===== Materiał
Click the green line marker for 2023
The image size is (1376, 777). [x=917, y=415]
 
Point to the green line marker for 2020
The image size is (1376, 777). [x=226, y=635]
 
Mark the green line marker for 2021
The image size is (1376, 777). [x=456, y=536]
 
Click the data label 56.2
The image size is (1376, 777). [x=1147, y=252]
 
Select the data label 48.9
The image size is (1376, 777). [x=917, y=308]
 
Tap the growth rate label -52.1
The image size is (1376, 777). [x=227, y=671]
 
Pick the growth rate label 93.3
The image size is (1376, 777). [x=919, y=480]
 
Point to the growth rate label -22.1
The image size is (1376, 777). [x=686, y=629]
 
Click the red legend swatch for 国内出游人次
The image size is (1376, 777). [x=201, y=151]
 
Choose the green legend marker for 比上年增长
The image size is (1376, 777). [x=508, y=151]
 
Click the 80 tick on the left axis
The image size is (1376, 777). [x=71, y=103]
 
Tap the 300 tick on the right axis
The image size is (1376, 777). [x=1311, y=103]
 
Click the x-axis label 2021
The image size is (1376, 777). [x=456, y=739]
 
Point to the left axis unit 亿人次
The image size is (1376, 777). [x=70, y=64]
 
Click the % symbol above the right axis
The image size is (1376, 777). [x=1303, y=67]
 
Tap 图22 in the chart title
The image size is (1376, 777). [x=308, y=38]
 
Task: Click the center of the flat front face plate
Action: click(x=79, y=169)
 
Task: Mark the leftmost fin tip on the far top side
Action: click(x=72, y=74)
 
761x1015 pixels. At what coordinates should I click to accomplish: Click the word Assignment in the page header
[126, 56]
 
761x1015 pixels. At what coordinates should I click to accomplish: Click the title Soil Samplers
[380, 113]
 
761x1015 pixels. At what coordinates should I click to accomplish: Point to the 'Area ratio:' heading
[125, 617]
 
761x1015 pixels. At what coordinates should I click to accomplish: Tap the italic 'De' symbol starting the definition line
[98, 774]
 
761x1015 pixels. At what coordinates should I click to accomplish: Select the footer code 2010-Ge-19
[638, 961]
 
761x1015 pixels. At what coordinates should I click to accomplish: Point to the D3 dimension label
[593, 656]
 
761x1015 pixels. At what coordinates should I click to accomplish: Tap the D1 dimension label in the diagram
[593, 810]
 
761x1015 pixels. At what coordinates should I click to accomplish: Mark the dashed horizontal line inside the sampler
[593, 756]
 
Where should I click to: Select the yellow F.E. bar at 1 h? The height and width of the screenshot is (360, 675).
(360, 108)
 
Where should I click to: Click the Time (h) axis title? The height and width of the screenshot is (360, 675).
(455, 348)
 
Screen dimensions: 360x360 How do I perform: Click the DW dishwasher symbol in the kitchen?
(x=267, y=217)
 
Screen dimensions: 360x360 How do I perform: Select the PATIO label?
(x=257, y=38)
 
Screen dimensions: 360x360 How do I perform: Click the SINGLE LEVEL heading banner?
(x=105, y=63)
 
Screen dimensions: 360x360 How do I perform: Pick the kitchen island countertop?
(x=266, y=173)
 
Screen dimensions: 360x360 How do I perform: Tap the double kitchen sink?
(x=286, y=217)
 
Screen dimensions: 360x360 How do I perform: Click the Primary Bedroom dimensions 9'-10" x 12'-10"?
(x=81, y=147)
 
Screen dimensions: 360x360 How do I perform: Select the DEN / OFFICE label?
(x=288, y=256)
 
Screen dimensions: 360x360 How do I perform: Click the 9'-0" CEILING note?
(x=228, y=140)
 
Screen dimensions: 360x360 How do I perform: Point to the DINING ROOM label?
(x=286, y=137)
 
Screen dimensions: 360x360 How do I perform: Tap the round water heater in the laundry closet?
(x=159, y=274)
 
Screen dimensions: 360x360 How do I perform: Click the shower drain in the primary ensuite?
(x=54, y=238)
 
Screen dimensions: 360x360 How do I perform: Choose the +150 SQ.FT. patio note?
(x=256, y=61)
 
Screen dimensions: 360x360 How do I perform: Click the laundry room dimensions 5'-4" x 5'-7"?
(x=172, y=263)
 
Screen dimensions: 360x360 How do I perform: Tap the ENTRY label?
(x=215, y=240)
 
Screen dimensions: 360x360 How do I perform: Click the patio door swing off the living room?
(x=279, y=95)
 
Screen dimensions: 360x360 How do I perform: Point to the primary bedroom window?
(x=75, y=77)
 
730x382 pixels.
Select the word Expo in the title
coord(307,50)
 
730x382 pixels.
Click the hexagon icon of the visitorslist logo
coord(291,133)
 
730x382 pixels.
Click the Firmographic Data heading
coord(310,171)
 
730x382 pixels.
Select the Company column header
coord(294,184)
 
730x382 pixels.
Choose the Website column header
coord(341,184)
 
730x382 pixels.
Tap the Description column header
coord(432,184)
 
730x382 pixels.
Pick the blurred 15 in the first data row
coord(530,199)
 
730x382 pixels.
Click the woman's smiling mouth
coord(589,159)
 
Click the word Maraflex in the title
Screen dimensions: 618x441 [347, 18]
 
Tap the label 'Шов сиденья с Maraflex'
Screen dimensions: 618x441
==========
- _Polecenie_: Wypisz z powyższych wierszy każdy, w którym występuje słowo „what”.

- _Pełna odpowiedź_:
761x1015 pixels. At what coordinates should I click to accomplish: Click the word Assignment in the page header
761x1015 pixels. At what coordinates should I click to accomplish: Click the title Soil Samplers
761x1015 pixels. At what coordinates should I click to accomplish: Point to the 'Area ratio:' heading
761x1015 pixels. At what coordinates should I click to accomplish: Tap the italic 'De' symbol starting the definition line
761x1015 pixels. At what coordinates should I click to accomplish: Select the footer code 2010-Ge-19
761x1015 pixels. At what coordinates should I click to accomplish: Point to the D3 dimension label
761x1015 pixels. At what coordinates should I click to accomplish: Tap the D1 dimension label in the diagram
761x1015 pixels. At what coordinates should I click to accomplish: Mark the dashed horizontal line inside the sampler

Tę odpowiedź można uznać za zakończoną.